**JOB:** Copy out, word for word, the part of the entries that opens with the line containing "Describe the element at coordinates (153, 2266)" and closes with the line containing "관광 is located at coordinates (153, 254).", both of those lines included.

**DATASET RECORDS:**
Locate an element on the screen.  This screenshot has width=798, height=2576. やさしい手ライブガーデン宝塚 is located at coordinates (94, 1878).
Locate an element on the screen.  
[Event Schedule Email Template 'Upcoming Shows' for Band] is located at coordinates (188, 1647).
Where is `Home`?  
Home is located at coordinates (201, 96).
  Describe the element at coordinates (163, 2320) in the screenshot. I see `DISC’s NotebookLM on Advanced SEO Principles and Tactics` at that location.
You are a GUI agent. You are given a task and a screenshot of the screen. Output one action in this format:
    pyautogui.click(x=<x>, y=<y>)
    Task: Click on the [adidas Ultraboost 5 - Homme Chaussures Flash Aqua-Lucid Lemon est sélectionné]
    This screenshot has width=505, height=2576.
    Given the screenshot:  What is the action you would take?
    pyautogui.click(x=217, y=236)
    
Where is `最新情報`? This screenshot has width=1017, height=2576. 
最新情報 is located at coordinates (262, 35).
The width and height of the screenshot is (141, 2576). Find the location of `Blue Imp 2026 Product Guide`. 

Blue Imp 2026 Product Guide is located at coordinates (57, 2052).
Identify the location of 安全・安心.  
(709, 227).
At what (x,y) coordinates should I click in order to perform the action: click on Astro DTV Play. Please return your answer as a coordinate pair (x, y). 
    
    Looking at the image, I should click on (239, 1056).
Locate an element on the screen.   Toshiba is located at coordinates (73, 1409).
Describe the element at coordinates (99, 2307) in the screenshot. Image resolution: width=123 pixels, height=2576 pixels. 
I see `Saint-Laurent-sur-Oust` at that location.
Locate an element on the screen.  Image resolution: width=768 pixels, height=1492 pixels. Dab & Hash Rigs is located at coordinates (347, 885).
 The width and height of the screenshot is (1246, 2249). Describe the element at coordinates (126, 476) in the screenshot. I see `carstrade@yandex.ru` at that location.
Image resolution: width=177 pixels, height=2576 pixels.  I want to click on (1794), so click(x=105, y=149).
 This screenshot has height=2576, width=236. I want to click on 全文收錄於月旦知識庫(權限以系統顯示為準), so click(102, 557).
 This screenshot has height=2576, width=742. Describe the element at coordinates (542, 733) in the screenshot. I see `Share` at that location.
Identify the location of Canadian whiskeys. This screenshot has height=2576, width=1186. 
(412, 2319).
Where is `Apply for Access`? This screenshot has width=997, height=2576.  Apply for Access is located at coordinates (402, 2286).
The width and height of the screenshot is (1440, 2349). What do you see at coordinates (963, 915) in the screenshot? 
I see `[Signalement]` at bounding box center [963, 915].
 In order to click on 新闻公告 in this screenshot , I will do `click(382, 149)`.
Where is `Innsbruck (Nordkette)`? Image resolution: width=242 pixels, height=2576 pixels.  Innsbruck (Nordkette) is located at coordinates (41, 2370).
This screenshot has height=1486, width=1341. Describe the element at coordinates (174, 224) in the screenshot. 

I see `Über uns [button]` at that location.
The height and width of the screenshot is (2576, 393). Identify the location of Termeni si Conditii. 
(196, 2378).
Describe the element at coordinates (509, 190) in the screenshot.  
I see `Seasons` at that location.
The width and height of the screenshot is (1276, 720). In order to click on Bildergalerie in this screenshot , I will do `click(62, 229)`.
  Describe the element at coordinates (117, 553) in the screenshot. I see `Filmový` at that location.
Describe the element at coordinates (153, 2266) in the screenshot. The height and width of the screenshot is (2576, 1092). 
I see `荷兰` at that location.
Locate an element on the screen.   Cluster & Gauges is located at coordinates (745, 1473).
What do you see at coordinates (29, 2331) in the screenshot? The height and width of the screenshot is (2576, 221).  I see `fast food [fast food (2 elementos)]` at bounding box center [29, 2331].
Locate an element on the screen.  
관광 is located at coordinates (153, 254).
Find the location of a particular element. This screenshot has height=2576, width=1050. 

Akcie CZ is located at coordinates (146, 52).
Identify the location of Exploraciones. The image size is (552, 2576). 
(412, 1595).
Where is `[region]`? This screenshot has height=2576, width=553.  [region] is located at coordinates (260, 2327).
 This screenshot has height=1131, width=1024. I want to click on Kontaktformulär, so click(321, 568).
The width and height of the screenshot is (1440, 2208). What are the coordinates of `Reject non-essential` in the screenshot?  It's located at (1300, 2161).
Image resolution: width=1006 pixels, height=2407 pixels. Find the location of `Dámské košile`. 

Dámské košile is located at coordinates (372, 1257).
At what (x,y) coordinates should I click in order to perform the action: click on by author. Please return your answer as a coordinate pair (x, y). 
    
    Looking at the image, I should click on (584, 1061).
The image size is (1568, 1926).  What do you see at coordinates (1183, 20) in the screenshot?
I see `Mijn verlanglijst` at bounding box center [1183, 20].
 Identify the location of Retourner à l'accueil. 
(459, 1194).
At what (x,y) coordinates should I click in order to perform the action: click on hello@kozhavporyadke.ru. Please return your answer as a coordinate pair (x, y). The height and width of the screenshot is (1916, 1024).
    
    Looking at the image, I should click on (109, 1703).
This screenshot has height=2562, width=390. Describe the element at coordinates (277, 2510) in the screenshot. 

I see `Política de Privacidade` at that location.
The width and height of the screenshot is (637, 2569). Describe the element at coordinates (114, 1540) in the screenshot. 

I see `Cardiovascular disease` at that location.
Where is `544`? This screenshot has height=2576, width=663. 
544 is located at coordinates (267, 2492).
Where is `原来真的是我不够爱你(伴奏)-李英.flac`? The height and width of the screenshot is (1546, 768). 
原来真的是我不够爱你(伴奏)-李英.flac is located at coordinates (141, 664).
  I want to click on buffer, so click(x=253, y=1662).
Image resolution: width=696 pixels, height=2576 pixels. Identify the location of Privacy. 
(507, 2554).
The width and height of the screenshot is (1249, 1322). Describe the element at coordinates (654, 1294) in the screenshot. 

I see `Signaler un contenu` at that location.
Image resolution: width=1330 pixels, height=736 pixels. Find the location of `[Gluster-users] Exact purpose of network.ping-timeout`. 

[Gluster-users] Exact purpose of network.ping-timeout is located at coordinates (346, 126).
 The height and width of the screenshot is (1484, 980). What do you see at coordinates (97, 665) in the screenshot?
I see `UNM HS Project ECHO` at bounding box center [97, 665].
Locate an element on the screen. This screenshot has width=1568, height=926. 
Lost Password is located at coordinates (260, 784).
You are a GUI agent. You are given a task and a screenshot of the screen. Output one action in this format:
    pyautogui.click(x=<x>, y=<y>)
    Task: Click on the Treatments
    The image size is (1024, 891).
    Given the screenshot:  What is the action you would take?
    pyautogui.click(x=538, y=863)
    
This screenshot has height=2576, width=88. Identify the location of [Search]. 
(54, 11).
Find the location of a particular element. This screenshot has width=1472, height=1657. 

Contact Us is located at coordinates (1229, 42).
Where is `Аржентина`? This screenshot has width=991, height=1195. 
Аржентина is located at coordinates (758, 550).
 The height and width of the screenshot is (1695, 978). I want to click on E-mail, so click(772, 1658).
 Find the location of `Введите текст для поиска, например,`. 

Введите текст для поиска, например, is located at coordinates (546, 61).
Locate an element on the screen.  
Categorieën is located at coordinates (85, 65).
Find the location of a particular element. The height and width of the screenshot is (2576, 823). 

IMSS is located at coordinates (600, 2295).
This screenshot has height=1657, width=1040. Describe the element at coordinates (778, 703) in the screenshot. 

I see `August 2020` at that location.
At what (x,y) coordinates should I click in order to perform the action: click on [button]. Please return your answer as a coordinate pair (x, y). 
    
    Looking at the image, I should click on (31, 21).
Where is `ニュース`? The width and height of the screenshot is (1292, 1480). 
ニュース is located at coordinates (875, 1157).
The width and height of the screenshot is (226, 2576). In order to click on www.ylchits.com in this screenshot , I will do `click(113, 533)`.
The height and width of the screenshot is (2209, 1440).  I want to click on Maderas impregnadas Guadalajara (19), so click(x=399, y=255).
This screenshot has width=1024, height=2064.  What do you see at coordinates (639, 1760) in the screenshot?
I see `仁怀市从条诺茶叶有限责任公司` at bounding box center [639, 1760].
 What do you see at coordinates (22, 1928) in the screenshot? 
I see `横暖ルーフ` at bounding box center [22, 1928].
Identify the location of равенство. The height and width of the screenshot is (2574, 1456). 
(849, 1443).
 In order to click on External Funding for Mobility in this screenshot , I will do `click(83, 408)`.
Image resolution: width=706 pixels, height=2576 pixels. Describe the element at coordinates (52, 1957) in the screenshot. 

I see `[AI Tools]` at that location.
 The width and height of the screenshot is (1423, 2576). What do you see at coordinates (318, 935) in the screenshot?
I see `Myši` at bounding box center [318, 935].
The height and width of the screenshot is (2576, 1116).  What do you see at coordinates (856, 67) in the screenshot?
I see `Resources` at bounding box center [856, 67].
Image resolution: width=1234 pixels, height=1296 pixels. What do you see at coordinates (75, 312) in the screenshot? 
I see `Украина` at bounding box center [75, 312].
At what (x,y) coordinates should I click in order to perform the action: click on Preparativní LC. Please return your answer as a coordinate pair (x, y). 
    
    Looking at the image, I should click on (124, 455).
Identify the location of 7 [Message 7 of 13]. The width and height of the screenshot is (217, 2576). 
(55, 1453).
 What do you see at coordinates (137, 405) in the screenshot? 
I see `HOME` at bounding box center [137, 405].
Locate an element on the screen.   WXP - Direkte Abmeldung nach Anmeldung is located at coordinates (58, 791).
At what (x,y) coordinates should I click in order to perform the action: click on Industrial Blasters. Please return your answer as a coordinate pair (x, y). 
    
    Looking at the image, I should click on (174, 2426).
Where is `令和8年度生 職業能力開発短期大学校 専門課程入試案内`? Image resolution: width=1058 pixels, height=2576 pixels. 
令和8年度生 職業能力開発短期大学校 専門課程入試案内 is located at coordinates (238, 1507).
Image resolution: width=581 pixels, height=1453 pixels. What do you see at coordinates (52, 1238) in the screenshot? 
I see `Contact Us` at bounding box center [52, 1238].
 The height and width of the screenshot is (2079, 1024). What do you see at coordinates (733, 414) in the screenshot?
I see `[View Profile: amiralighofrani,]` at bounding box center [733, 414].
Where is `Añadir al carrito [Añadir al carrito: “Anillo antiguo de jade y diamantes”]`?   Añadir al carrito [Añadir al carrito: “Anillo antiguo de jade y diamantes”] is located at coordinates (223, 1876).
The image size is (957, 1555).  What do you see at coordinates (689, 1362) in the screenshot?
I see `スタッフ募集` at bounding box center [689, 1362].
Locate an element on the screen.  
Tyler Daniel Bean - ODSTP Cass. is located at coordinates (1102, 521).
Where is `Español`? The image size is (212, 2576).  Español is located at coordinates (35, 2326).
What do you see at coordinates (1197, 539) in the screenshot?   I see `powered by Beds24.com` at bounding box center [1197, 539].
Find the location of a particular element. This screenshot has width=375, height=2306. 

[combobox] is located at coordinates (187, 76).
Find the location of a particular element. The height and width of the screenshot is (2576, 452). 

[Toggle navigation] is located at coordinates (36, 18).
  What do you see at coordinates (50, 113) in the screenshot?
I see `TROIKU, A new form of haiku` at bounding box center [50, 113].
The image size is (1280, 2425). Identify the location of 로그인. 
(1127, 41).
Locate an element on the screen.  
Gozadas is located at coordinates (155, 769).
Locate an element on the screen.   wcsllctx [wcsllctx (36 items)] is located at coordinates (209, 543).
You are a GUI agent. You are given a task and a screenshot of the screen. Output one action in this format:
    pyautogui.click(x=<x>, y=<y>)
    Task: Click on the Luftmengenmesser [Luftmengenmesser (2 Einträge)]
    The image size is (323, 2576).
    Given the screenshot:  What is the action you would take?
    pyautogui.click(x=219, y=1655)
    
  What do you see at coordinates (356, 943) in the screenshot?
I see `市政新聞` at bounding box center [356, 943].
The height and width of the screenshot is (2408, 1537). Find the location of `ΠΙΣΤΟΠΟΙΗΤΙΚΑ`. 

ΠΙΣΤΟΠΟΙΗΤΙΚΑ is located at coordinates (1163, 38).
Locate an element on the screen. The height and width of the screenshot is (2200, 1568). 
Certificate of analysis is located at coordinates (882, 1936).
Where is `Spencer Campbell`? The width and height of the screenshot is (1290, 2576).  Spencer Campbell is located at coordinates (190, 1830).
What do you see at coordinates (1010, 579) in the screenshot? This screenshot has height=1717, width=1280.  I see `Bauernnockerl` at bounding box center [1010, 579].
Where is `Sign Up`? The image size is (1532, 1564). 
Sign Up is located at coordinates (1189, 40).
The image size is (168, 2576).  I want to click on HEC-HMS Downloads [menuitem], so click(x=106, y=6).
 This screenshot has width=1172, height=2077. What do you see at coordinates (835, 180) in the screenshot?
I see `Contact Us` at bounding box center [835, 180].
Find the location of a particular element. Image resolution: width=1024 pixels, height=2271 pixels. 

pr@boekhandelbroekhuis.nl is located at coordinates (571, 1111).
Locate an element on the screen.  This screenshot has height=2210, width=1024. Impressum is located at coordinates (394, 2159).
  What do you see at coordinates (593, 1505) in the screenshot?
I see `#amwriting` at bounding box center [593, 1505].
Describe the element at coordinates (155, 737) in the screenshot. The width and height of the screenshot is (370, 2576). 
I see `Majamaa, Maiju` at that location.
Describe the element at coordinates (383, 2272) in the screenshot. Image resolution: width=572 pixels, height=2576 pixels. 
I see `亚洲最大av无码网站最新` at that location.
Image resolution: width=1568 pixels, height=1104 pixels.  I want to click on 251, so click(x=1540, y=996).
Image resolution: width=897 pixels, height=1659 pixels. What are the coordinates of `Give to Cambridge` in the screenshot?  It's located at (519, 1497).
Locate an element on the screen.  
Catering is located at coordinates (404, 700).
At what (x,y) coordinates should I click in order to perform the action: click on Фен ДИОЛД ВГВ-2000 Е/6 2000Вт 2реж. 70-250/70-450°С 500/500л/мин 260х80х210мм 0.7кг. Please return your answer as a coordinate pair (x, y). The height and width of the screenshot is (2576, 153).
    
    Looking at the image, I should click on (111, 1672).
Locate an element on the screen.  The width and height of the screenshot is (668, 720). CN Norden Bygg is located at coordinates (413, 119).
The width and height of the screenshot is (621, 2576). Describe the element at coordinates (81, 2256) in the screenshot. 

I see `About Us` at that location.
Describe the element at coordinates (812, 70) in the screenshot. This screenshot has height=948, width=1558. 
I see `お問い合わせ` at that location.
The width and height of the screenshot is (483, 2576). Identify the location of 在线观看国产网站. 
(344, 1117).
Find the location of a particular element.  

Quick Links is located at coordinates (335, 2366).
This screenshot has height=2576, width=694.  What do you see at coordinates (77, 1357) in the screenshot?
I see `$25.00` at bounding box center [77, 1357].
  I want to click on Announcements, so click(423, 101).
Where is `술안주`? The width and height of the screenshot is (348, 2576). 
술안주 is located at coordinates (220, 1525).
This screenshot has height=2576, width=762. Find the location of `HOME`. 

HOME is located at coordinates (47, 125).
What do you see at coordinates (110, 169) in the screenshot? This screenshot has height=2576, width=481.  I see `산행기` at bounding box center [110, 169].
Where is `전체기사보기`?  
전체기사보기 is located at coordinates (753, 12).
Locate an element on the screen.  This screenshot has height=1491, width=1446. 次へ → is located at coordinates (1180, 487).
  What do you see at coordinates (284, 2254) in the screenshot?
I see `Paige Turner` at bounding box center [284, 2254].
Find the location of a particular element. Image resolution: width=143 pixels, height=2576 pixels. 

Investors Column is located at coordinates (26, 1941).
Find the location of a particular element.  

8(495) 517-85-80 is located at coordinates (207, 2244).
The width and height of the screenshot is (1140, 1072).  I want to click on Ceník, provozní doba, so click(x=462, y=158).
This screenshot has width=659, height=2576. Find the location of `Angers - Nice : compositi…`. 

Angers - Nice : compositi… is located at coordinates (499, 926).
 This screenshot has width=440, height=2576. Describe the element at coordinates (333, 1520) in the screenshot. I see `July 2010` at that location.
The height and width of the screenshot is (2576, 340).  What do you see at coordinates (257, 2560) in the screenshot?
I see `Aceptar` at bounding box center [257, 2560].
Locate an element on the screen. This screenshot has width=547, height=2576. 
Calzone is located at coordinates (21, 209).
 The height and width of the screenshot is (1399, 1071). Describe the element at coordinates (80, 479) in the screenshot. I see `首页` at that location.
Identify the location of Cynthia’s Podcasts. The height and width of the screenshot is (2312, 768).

**FINAL ANSWER:**
Describe the element at coordinates (153, 2266) in the screenshot. The height and width of the screenshot is (2576, 1092). 
I see `荷兰` at that location.
Locate an element on the screen.   Cluster & Gauges is located at coordinates (745, 1473).
What do you see at coordinates (29, 2331) in the screenshot? The height and width of the screenshot is (2576, 221).  I see `fast food [fast food (2 elementos)]` at bounding box center [29, 2331].
Locate an element on the screen.  
관광 is located at coordinates (153, 254).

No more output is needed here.